We’ve been warned about drink-driving for decades. We’ve had ad campaigns, heart-wrenching stories and endless police crackdowns. You’ll probably recall some of those campaigns: if you drink and drive, you’re a bloody idiot, and ghost chips.
They make the message clear: if you drink and drive, you’re a loaded weapon and can easily kill.
They suggest accountability is non-negotiable. If you get tanked, get behind the wheel and show a calculated yet callous disregard for the safety of others, and kill someone in the process, you should expect serious jail time. The law says you can go to jail for up to 10 years.
But despite the messaging and the law, drunk drivers know in New Zealand it has to get pretty serious and repetitive before judges consider jailing them. It seems the “mitigating factors” that might lessen a sentence come before the rights of victims and their families.
Even killing someone while you’re driving the car drunk won’t necessarily get you sent to jail.
Take the case of Jake Hamlin in Northland. He was this week sentenced to 12 months of home detention after drinking, speeding and veering across the centre line, killing 28-year-old Samantha Williams, a rising star in the fashion world, on May 19, 2023.
Judge Greg Davis also sentenced Hamlin to 200 hours’ community work, disqualified him from driving for 12 months and ordered him to pay $8000 in reparation. But that’s it. Hamlin gets to sit at home while Samantha Williams’ family live a never-ending nightmare. No Christmases with her, no birthdays, no future.
The judge’s reasoning? Hamlin was “caught up in an excessive drinking culture.”
I don’t buy that. Hamlin was 26 years old, fully aware of his actions. He wasn’t a teenager making a first-time mistake; he was a grown man who made the conscious decision to buy booze, drink heavily and drive recklessly. When he crossed the centreline on the Whangārei straights north of Waipu, it’s thought he was going 130km/h. Williams, who was driving north to visit family, stood no chance.
We say zero tolerance for drink-driving and yet, when it matters most, the courts let us down. What’s stopping a judge saying, “Enough is enough, sorry pal, you’re doing five years.” Hamlin didn’t just break the law; he took an innocent life.
National’s attempt to introduce tougher sentences and lower sentencing discounts for mitigating circumstances is still going through the parliamentary process. The proposed Sentencing (Reform) Amendment Bill caps at 40% the amount judges can reduce sentences by.
If you ask me, that’s still too much for such offences. When your daughter’s just been killed by a drunk driver, it’s all just noise. Given Hamlin’s sentence, I believe Samantha Williams’ family has every right to be angry and to feel let down. They remain devastated and heartbroken about the loss of a much-loved daughter.
Lenient judicial rulings are not confined to drink driving. Tobias Oliver-Davies, a young rugby player, walked out of a Wellington night club and into a fight. He choked a man unconscious, leading to a skull fracture and brain bleed when the man fell to the ground.
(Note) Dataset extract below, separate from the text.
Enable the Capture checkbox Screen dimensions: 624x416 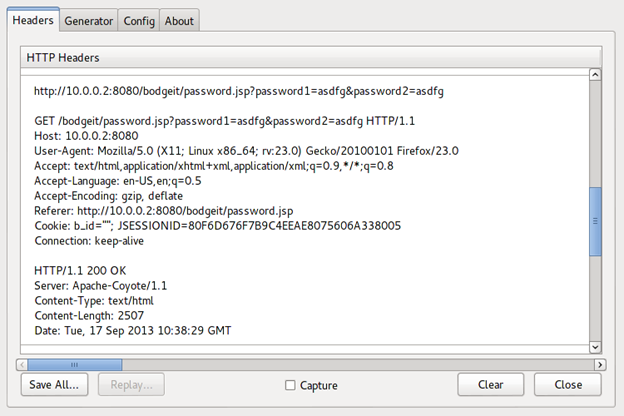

Oliver-Davies pleaded guilty to assault with intent to injure but on February 18 was given a discharge without conviction on account of his remorse and potential rugby career. So, he chokes someone until they black out – and that person has to have months off work recovering – but avoids a conviction entirely because he has a “bright future”.
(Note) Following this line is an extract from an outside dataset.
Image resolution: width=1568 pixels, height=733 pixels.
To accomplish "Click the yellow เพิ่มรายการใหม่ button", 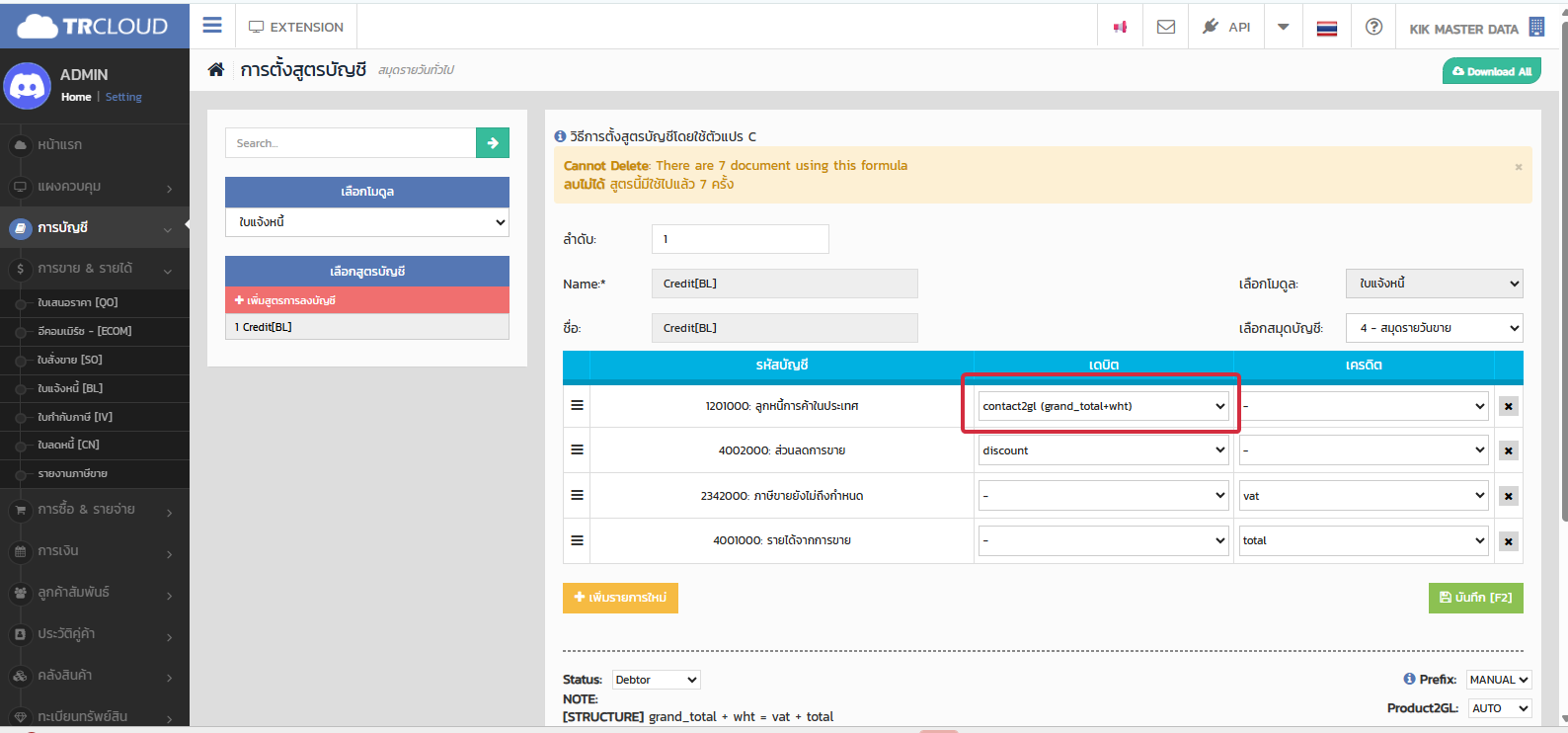I will pos(620,598).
Honestly, if you walk towards a fight and choke someone to an unconscious state, you need to be taken off the streets. You’re dangerous. Public safety must come before your career prospects.
But it seems some judges are more worried about a young rugby player’s career than the damage inflicted on other human beings. Since when does being good at rugby grant you immunity from the law? Every now and then is the answer. It’s hardly the first time promising, or established, rugby players have escaped conviction for assault.
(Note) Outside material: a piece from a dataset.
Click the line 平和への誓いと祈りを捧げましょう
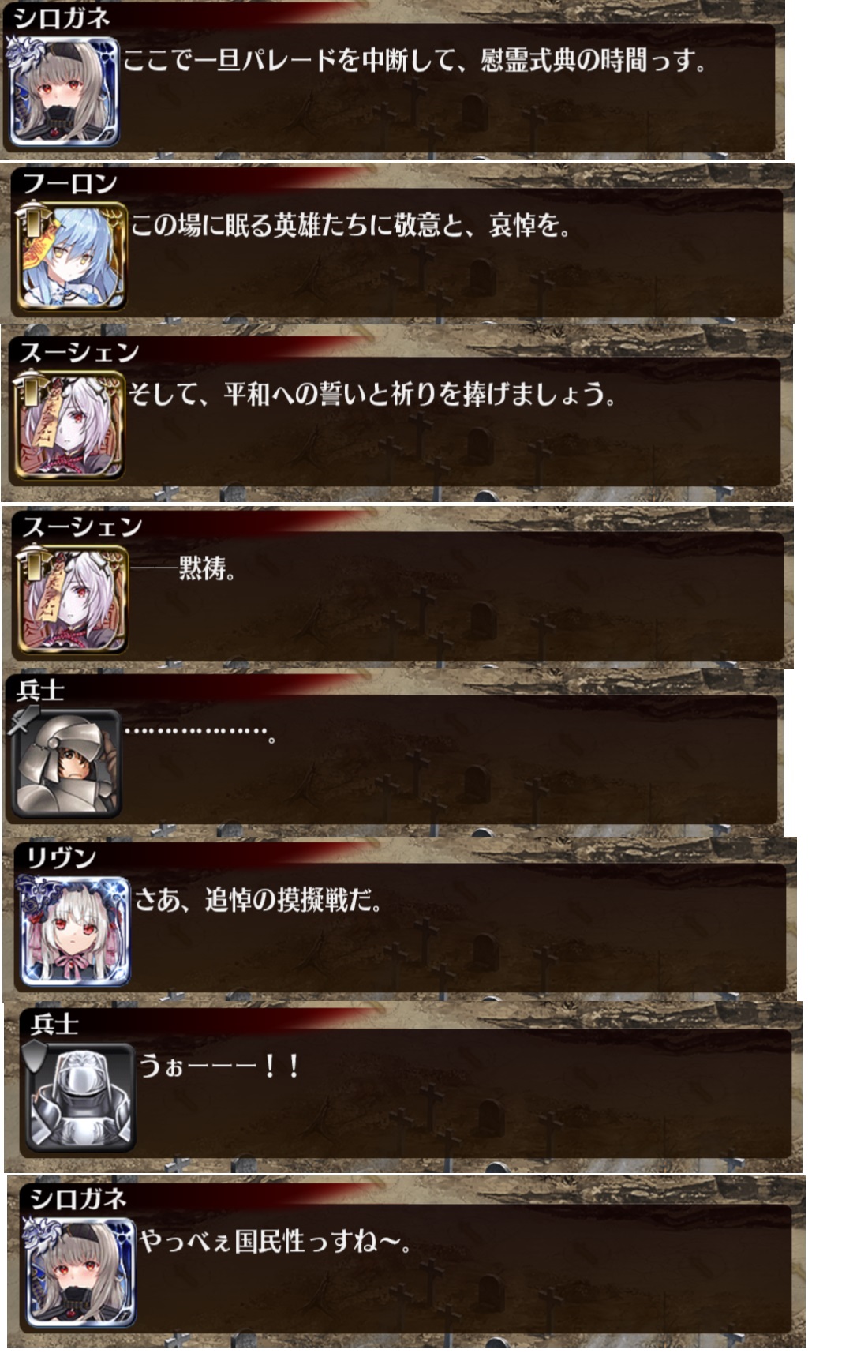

We’re living in 2025. But at times it seems our justice system still operates like a boys’ club, responding to offenders in the weakest possible way and leaving victims further victimised -- or, in the case of those who have lost family members, wondering why their loved one was worth so little. The system falls over itself to minimise responsibility, issuing discounts and leniency as if they’re on sale.
The promise of getting “tough on crime” encouraged many to vote for the parties now in power -- National, Act and New Zealand First. But how often have we seen and heard that, then sighed, knowing how hard it is to get real change?
Some criminals, or their lawyers, are still able to game the system while the victims have to sit and wear it. We deserve better.
I don’t want to hear what politicians will do; I want to see it happen. When judges prioritise offenders’ futures over victims’ lives, something is deeply wrong. We don’t need more sympathy for criminals. We need justice for those they’ve destroyed.